Incidence figures for other adverse effects in patients with ventricular arrhythmias are based on a multicenter efficacy study, utilizing starting doses of 200 mg/day with gradual upward titration to 400 mg/day.

Patients were treated for an average of 4.7 months, with some receiving up to 22 months of therapy.

In this trial, 5.4% of patients discontinued due to non-cardiac adverse effects.

Table 1: Most Common Non-Cardiac Effects in Ventricular Arrhythmia Patients Treated with Flecainide Acetate in the Multicenter Study Adverse Effect Incidence All 429 Patients at Any Dose Incidence by Dose During Upward Titration 200 mg/Day (N=426) 300 mg/Day (N=293) 400 mg/Day (N=100) Dizziness Dizziness includes reports of dizziness, lightheadedness, faintness, unsteadiness, near syncope, etc.

18.9% 11.0% 10.6% 13.0% Visual Disturbances Visual disturbance includes reports of blurred vision, difficulty in focusing, spots before eyes, etc.

15.9% 5.4% 12.3% 18.0% Dyspnea 10.3% 5.2% 7.5% 4.0% Headache 9.6% 4.5% 6.1% 9.0% Nausea 8.9% 4.9% 4.8% 6.0% Fatigue 7.7% 4.5% 4.4% 3.0% Palpitation 6.1% 3.5% 2.4% 7.0% Chest Pain 5.4% 3.1% 3.8% 1.0% Asthenia 4.9% 2.6% 2.0% 4.0% Tremor 4.7% 2.4% 3.4% 2.0% Constipation 4.4% 2.8% 2.1% 1.0% Edema 3.5% 1.9% 1.4% 2.0% Abdominal Pain 3.3% 1.9% 2.4% 1.0% The following additional adverse experiences, possibly related to flecainide acetate therapy and occurring in 1% to less than 3% of patients, have been reported in acute and chronic studies: Body as a Whole: malaise, fever; Cardiovascular: tachycardia, sinus pause or arrest; Gastrointestinal: vomiting, diarrhea, dyspepsia, anorexia; Skin: rash; Visual: diplopia; Nervous System: hypoesthesia, paresthesia, paresis, ataxia, flushing, increased sweating, vertigo, syncope, somnolence, tinnitus; Psychiatric: anxiety, insomnia, depression.

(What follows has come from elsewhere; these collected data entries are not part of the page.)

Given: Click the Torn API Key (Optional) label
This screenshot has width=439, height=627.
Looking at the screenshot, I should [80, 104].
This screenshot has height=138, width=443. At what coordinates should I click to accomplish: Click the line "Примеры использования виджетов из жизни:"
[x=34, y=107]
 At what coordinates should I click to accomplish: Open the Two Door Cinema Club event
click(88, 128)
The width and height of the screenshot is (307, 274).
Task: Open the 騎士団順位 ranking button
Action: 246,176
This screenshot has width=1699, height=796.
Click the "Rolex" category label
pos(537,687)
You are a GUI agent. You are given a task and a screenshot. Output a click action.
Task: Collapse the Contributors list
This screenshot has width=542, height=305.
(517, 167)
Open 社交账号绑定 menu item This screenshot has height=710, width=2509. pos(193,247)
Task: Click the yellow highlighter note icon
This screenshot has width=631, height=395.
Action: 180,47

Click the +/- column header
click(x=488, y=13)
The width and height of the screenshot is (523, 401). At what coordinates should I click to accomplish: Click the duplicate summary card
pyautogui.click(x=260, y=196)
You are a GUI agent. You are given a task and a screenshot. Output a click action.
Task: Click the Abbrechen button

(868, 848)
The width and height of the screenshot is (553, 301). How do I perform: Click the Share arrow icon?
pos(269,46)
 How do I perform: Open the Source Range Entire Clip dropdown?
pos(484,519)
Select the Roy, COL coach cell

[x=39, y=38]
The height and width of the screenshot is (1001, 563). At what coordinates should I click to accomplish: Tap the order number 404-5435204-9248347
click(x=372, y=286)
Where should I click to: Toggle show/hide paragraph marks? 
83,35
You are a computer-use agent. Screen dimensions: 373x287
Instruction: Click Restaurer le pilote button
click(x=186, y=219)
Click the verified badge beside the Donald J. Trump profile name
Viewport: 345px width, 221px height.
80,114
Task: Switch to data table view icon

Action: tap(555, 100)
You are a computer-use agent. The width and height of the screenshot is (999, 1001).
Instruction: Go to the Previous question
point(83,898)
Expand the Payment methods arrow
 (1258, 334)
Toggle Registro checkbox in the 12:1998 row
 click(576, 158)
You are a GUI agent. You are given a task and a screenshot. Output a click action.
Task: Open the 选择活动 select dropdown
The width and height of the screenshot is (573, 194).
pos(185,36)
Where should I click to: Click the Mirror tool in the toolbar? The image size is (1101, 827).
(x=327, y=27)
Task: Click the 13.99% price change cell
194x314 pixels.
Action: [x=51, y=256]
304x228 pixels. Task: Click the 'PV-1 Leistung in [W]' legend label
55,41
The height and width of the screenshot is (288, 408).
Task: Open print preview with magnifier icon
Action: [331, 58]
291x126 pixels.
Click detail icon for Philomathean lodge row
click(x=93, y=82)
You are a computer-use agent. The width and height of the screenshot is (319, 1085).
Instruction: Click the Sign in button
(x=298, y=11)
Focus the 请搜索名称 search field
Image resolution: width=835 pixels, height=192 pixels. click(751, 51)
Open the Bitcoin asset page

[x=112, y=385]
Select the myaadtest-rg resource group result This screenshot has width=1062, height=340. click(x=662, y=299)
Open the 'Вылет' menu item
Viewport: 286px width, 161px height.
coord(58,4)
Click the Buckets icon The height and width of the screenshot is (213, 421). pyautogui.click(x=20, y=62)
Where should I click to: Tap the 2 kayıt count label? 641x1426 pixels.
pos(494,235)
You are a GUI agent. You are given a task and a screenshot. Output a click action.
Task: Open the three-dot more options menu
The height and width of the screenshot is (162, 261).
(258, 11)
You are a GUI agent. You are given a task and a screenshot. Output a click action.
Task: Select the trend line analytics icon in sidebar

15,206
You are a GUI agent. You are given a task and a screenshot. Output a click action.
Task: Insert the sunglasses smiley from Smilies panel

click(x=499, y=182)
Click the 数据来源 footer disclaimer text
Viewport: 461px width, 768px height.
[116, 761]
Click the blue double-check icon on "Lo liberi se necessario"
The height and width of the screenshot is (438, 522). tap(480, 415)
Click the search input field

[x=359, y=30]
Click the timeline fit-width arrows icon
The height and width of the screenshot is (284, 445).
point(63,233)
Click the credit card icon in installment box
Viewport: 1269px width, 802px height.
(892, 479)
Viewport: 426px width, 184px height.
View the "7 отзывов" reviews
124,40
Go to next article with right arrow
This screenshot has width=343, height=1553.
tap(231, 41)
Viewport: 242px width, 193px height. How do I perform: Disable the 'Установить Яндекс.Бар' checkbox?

The following additional adverse experiences, possibly related to flecainide acetate, have been reported in less than 1% of patients: Body as a Whole: swollen lips, tongue and mouth; arthralgia, bronchospasm, myalgia; Cardiovascular: angina pectoris, second-degree and third-degree AV block, bradycardia, hypertension, hypotension; Gastrointestinal: flatulence; Urinary System: polyuria, urinary retention; Hematologic: leukopenia, granulocytopenia, thrombocytopenia; Skin: urticaria, exfoliative dermatitis, pruritus, alopecia; Visual: eye pain or irritation, photophobia, nystagmus; Nervous System: twitching, weakness, change in taste, dry mouth, convulsions, impotence, speech disorder, stupor, neuropathy; Respiratory: pneumonitis/pulmonary infiltration possibly due to chronic flecainide treatment; Psychiatric: amnesia, confusion, decreased libido, depersonalization, euphoria, morbid dreams, apathy.

For patients with supraventricular arrhythmias, the most commonly reported noncardiac adverse experiences remain consistent with those known for patients treated with flecainide acetate for ventricular arrhythmias.

Dizziness is possibly more frequent in PAF patients.